TEXT EXCERPT
+===+

In the end, you need an adult to say - go like gang-busters for 6 months, then if you don't see minimum this that and the other goals met, move on. Leaving it open-ended with a "just keep trying" approach only gives you the impression that if you just hang on, maybe next month will be that special one ... or the next month ... or the next one ... how then do you know it's not next year? Or the one after that? Or next decade? There are plenty of entrepreneurs whose idea was a decade ahead of its time. What happens to them after they maxed out 50 credit cards and mortgaged their homes? Nobody knows because in polite entrepreneurial society, it's best not to talk about very real risks. But ignoring them doesn't make them go away and being really, really committed doesn't reduce them very much. I'm not being pessimistic. I applaud you folks. But I find this go-go cheerleader coaching style dangerous. Hitting the weight room and getting up early in the morning, putting your sneakers on and going for a run will prepare you better for the big game. Listening to the cheerleaders tell you how great you are and how much they believe in you is only setting you up for a rude awakening.
"Leaving it open-ended with a "just keep trying" approach only gives you the impression that if you just hang on, maybe next month will be that special one ... or the next month ... or the next one ... how then do you know it's not next year? Or the one after that? Or next decade? There are plenty of entrepreneurs whose idea was a decade ahead of its time. What happens to them after they maxed out 50 credit cards and mortgaged their homes?"
I don't think YC encourages people to keep trying with an idea that doesn't work. Rather, they encourage them to drop the idea and find another one. Many YC startups have switched their idea even during the initial 3 months.
It's fairly common for a failing idea to still be a failing idea 10 years later. It's fairly uncommon for an entrepreneur to come up with 40 failing ideas in a row. Usually by the 4th or 5th, you've stumbled onto something decent.
>> I don't think YC encourages people to keep trying with an idea that doesn't work. Rather, they encourage them to drop the idea and find another one. Many YC startups have switched their idea even during the initial 3 months.

+===+

GIVEN ENTRIES

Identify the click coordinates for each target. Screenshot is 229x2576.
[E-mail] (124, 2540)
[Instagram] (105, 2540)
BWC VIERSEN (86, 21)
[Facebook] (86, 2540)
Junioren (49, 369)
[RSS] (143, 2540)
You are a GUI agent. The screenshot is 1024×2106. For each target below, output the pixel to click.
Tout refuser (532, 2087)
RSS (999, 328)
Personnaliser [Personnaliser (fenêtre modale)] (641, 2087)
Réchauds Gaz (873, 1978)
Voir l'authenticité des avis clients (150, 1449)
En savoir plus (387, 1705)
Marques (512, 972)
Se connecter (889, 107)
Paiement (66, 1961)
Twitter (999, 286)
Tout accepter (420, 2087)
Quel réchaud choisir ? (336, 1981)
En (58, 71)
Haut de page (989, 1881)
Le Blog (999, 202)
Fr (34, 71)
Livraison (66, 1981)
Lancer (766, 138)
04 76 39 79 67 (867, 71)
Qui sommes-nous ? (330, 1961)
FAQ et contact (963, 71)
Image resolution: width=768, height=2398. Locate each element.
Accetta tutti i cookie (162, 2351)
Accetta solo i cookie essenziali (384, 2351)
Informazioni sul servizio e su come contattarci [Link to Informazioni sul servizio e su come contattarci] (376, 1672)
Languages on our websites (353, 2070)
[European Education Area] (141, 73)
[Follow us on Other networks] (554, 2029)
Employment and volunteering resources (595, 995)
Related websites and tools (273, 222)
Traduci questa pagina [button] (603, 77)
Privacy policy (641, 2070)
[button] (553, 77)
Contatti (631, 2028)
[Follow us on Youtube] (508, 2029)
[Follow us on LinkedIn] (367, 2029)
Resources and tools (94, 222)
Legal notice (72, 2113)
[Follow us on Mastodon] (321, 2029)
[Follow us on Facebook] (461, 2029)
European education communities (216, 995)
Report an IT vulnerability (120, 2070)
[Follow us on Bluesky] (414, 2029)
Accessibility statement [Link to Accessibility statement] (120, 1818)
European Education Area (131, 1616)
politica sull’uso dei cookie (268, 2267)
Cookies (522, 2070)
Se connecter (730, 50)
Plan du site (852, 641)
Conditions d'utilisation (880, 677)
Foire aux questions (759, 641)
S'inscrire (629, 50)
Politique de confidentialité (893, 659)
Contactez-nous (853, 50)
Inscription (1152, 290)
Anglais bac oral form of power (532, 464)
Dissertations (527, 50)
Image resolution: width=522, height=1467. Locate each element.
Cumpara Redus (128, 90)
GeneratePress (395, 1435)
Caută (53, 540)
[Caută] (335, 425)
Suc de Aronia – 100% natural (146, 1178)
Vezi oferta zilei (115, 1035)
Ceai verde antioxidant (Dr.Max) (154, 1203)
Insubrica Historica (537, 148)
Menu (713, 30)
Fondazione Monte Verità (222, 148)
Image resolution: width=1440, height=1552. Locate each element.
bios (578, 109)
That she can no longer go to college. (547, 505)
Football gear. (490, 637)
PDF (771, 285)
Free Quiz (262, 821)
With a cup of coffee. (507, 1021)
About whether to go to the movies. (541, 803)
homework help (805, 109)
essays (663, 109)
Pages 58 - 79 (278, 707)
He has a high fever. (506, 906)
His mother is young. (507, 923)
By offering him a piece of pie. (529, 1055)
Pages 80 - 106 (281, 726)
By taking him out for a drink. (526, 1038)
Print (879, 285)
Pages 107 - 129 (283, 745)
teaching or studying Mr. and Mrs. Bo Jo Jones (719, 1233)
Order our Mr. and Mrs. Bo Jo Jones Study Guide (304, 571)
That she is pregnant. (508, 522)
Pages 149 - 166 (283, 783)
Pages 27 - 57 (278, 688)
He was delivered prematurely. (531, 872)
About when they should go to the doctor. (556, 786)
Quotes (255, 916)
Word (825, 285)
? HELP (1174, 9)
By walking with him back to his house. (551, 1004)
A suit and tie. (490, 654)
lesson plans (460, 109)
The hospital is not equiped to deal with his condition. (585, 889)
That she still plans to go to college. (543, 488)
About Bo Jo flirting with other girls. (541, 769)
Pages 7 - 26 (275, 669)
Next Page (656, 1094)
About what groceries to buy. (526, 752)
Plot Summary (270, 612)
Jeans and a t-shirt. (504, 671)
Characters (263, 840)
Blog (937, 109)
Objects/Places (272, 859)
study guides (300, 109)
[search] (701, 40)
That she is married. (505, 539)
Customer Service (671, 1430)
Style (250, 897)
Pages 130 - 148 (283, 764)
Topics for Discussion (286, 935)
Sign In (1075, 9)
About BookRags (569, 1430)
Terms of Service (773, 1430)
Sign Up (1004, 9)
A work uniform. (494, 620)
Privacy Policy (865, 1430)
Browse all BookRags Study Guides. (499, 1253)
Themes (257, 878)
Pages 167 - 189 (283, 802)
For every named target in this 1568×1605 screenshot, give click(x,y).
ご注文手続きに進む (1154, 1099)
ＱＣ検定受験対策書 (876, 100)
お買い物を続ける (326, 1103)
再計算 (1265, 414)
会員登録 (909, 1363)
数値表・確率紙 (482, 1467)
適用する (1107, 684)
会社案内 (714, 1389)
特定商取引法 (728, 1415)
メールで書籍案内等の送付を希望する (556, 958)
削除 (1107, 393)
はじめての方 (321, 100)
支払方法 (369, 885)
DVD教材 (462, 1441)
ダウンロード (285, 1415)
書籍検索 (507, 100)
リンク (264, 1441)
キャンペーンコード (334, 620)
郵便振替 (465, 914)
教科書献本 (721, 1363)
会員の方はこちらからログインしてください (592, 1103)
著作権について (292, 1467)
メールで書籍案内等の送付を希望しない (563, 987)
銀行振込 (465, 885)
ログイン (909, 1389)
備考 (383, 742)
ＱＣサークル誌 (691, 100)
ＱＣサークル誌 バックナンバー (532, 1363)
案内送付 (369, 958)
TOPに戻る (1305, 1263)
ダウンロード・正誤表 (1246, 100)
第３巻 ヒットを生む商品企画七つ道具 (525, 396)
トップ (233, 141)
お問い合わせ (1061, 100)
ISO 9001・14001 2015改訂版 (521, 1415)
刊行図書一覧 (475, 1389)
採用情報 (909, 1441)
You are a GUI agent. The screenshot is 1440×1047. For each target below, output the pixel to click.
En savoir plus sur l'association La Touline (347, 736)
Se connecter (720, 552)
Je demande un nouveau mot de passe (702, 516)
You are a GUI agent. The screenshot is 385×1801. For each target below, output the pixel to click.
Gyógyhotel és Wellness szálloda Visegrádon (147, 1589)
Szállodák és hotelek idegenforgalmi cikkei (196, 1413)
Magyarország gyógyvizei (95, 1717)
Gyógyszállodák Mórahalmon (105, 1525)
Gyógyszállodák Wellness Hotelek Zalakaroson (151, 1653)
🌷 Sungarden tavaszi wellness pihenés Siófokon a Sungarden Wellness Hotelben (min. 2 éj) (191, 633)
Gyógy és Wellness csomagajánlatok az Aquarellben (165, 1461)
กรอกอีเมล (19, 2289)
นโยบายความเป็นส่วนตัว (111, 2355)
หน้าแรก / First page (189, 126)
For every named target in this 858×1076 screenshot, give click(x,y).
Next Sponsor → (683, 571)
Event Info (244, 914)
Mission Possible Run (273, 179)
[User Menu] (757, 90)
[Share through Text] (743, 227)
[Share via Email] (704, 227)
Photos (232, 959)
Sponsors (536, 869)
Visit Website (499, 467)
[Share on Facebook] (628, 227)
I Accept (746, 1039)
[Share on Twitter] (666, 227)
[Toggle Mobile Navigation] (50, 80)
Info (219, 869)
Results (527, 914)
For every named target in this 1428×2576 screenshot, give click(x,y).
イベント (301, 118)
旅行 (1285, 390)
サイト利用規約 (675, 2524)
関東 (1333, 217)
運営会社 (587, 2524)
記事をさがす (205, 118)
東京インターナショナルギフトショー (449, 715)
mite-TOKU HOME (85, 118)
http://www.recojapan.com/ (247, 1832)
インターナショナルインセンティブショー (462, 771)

+===+

THE PROBLEM
In the startup discussion, for how long does the first writer say to go "like gang-busters" before moving on if minimum goals aren't met?

RESPONSE TO THIS TASK
Six months.